#### INFORMATION SHOWN ####

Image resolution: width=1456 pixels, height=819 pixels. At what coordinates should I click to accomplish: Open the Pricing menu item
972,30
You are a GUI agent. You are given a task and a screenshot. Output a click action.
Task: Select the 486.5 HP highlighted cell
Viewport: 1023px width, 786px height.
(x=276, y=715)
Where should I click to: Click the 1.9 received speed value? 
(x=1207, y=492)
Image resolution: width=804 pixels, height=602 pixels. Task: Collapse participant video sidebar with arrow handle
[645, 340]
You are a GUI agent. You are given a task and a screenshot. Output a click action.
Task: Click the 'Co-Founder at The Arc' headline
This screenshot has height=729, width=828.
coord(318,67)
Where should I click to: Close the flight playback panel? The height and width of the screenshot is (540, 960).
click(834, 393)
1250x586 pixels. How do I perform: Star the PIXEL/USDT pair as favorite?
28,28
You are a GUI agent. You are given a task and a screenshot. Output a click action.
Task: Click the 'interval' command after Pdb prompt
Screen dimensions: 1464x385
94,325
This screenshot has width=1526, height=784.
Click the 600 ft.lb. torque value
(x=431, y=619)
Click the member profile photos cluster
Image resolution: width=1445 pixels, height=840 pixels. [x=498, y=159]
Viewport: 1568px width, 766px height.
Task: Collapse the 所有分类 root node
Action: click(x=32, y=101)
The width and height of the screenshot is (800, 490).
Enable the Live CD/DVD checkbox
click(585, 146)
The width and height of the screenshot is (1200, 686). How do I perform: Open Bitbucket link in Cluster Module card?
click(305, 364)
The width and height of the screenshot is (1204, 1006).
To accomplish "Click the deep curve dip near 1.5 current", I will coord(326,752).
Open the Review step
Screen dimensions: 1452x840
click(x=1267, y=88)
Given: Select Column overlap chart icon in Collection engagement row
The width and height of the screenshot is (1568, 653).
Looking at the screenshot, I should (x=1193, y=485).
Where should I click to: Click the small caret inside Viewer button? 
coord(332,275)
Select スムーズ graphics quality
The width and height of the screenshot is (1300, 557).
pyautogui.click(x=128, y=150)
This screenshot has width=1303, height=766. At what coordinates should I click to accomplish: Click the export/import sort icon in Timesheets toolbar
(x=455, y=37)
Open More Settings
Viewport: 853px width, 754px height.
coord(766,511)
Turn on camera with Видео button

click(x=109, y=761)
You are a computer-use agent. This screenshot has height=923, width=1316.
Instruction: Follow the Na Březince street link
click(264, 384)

####

• _WHAT IS EXPECTED_
Recast the records as a JSON list of strings, one string per line with blank lines left out, starting with the line with "Turn on camera with Видео button" and going on through the end of the records.

• _SOLUTION BELOW_
[
  "Turn on camera with Видео button",
  "click(x=109, y=761)",
  "You are a computer-use agent. This screenshot has height=923, width=1316.",
  "Instruction: Follow the Na Březince street link",
  "click(264, 384)"
]